Faire de l’accès aux services un facteur de stabilité
La stratégie ne se limite pas à l’accompagnement social. À Dapaong, la centrale solaire prévue avec une puissance de 25 MWc et 36 MWh de stockage doit renforcer l’approvisionnement électrique d’une région où l’énergie conditionne aussi bien l’activité économique que le fonctionnement des services.
Le programme prévoit, dans une première étape, 1 853 lampadaires et le raccordement d’environ 12 100 foyers. L’électricité devient ainsi un élément d’un ensemble plus vaste : permettre aux populations de travailler, se déplacer et accéder aux services dans de meilleures conditions.
Cette lecture vaut également pour l’élevage. Un programme régional doté de 60 millions d’euros pour treize pays, dont le Togo, doit intervenir jusqu’en 2030. Dans le Nord, où l’économie rurale occupe une place importante, renforcer les filières productives participe directement à la capacité des ménages à résister aux chocs.
Reconnecter le Nord aux grands axes économiques
L’autre bataille est celle de la mobilité. Dans la Kéran, 2,2 milliards de FCFA doivent financer un nouveau pont métallique dans le cadre du programme Unibridge.
À une autre échelle, la réhabilitation de 115 kilomètres de la RN1 entre Aouda et Kara s’inscrit dans le projet du corridor Lomé-Ouagadougou-Niamey. Le programme mobilise 470 millions de dollars dans les pays concernés, dont 120 millions pour le Togo, avec l’ambition de réduire de 25 % le temps d’acheminement du fret entre Lomé et Niamey.
Pour les territoires traversés, l’enjeu n’est donc pas seulement routier. Une meilleure connexion au corridor peut rapprocher les producteurs des marchés, réduire certains coûts logistiques et renforcer les échanges entre le Nord, le reste du pays et l’espace sahélien.
Du développement à la résilience territoriale
C’est la simultanéité de ces investissements qui leur donne une autre portée. Une route ne compense pas à elle seule la fragilité économique d’une communauté ; une centrale électrique ne règle pas l’accès aux revenus ; un programme social ne peut durablement remplacer les opportunités économiques.

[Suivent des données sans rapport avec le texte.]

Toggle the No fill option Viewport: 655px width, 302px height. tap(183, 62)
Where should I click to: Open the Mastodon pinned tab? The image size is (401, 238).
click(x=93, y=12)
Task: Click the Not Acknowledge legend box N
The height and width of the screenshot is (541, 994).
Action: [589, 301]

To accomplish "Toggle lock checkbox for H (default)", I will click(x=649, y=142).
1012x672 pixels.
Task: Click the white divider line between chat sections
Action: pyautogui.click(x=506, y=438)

En intervenant sur plusieurs de ces facteurs à la fois, le Togo cherche progressivement à construire dans le Nord un territoire capable d’absorber davantage les crises sans voir ses équilibres sociaux et économiques se dégrader.

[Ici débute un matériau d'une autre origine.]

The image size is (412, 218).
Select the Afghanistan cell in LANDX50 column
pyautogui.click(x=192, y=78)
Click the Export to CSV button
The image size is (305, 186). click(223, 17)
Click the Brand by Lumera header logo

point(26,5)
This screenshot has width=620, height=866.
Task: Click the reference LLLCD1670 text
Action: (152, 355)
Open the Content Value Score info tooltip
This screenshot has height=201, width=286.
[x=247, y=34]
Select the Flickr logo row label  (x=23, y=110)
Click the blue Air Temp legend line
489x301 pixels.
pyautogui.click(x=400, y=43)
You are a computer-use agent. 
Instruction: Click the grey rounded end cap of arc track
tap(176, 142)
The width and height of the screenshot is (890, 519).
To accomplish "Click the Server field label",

La réussite de cette stratégie ne se mesurera donc pas au nombre de chantiers inaugurés ni au cumul des milliards engagés. Elle dépendra de leur capacité à produire, ensemble, ce qu’aucun investissement isolé ne peut garantir : des territoires mieux connectés, des économies locales plus solides et des populations moins vulnérables aux chocs.